Identity Is Not Image

Brand identity is essential for distinguishing yourself from the competition, and reaching out to your target audience by crafting your brand identity distinctively using certain elements from your brand such as the logo, tagline, tone, or colours communicate a set of values that your brand represents to your audience.

It should not be confused with brand image as the two differ in the sense that brand identity is how you want your audience to perceive your brand or products while brand image is how they view it.

Brand identity is active and dynamic which means it can be projected and its effectiveness can be determined. This allows for changes and refinement on brand strategy to improve results. Successful brands manage to project a positive and coherent image into the minds of their consumers. All this has the purpose of strengthening the brand, and making it more recognisable and memorable, which will, in turn, result in creating a consistent, long-lasting impression of your name.

A powerful brand will have a positive brand image, and this will significantly affect its perceived quality, without which it would be virtually impossible to build customer loyalty and trust where they are seven times more likely to forgive brands if there is a mistake.

Since fostering customer loyalty is pivotal in growing your business, it is clear that you need to master this and work on establishing your brand identity accurately, build equity, acquire new customers, and keep your existing ones.

Brand Identity in a Hexagon

As branding is a complex and layered process, knowing and understanding the critical elements of a brand is a must to build a successful brand identity. During the mid-nineties, a professor of marketing strategy at HEC Paris named Jean-Noel Kapferer developed an idea of representing brand identity as a hexagonal shape with six facets examines the notion of brand identity that helps businesses build strong, enduring brand identities. 

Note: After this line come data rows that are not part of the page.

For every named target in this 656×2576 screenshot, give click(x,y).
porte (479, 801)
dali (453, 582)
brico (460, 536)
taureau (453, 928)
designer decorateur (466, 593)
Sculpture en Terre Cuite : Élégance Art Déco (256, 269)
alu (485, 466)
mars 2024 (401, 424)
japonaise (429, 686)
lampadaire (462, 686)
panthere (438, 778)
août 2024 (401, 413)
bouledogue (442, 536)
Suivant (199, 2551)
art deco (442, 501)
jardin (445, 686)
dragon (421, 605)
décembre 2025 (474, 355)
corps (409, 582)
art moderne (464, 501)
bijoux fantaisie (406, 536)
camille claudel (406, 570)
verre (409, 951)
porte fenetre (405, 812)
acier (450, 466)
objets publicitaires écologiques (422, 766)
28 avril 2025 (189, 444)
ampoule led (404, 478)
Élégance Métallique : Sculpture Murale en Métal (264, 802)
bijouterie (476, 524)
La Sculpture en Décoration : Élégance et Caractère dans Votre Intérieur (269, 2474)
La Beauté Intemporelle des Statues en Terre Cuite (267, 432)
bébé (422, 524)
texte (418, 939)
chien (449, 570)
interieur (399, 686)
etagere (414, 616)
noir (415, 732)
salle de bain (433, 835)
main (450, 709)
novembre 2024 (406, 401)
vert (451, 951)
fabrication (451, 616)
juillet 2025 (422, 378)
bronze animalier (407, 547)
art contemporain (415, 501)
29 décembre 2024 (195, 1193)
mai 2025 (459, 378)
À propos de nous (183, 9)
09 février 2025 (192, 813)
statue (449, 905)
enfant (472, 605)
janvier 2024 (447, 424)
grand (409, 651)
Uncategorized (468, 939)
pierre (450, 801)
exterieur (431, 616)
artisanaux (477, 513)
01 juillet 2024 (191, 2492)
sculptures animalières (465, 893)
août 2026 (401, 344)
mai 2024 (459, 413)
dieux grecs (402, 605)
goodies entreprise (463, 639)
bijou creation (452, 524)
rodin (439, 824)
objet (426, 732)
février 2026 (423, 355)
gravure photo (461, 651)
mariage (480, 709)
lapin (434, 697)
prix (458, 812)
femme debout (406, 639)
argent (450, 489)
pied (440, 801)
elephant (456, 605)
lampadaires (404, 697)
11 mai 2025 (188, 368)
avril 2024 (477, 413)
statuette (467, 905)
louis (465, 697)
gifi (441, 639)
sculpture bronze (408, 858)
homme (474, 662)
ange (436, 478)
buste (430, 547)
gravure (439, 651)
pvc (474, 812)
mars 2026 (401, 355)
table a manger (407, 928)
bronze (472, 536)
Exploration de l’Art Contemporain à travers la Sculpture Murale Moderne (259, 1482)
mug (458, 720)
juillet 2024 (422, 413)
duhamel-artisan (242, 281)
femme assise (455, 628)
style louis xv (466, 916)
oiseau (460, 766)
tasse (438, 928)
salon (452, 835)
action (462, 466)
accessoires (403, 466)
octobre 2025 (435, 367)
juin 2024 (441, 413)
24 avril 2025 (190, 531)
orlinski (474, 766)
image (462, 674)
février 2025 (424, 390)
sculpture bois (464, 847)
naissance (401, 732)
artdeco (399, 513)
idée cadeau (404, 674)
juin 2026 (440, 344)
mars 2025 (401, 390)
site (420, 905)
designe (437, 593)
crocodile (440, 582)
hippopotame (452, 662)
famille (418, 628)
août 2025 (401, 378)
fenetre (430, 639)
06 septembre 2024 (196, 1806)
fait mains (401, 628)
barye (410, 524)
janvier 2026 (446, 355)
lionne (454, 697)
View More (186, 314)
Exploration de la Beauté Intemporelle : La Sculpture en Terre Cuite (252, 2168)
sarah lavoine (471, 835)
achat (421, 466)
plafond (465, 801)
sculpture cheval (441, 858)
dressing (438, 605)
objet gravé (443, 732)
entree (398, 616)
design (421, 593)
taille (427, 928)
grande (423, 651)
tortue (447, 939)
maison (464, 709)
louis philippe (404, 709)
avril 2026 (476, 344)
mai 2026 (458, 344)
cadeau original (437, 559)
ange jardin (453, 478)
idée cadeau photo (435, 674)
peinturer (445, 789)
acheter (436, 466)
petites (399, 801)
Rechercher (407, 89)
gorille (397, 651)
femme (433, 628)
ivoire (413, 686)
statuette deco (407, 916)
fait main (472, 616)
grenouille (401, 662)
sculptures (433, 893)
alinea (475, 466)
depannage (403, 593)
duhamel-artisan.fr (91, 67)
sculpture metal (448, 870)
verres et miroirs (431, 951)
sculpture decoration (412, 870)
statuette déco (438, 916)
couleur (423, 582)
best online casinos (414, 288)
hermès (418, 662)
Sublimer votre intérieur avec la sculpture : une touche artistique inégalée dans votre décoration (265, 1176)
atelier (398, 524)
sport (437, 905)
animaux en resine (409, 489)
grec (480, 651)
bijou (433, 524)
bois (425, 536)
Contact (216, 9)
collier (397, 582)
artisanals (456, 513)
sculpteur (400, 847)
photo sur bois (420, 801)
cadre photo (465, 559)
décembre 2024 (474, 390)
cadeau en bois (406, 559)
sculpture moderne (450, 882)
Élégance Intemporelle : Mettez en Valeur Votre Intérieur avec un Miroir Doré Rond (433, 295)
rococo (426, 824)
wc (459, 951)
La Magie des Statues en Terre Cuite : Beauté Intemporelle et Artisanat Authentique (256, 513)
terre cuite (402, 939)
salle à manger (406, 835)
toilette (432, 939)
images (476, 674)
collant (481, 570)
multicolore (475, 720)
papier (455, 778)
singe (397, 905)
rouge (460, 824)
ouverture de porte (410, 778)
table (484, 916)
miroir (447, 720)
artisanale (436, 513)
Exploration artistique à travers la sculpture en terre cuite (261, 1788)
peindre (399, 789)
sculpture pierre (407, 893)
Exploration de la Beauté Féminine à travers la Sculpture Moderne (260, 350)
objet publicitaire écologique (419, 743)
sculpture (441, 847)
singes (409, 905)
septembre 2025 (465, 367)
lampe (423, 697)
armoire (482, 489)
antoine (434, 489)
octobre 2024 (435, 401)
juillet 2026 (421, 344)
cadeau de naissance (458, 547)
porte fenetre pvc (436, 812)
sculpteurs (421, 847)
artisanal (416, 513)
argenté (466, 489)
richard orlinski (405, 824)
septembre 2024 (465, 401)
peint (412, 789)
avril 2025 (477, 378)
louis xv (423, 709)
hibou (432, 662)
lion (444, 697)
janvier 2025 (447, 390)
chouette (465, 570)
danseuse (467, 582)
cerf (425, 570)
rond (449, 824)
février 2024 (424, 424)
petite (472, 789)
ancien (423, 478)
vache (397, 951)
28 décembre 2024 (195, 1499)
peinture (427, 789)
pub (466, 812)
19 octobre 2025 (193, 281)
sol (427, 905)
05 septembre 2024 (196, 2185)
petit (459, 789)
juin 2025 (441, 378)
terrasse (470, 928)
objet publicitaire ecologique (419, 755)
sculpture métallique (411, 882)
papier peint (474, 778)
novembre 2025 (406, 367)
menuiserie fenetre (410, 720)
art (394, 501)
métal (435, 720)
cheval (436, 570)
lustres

It’s about creatively adapting to a different playbook to fuel growth as the economy recovers. How much a brand invests in maintaining the relationship with its customers during the crisis defines its long-term success.

Physique

This brings out the underlying physical characteristics of your brand and its role is to define how ideas and values behind your name will be visually personified from something abstract into something representational. This helps consumers associate the company with a set of visual details and elements.

Personality

Through its tone of voice, design and copywriting, this will determine how your brand expresses and communicates with your consumers.

Culture

The value system and the principles on which a brand bases its behaviour on its root of origins and its demographics.

Relationship

The relationship between your brand and your consumers and it is up to you how your brand connects with them and what human trait you would give to that relationship.

Self-image

Self-image is about how consumers of a brand see themselves where they buy brands to achieve the best version of themselves, and brands can benefit from incorporating this self-image into their identity.

Reflection

There is a subtle but substantial difference between self-image and reflection. Reflection might be described as a set of stereotypical notions of a brand’s customer base, used for promotional purposes, and highlighted in ads and commercials. It could be said that brand reflection represents the typical user of a brand.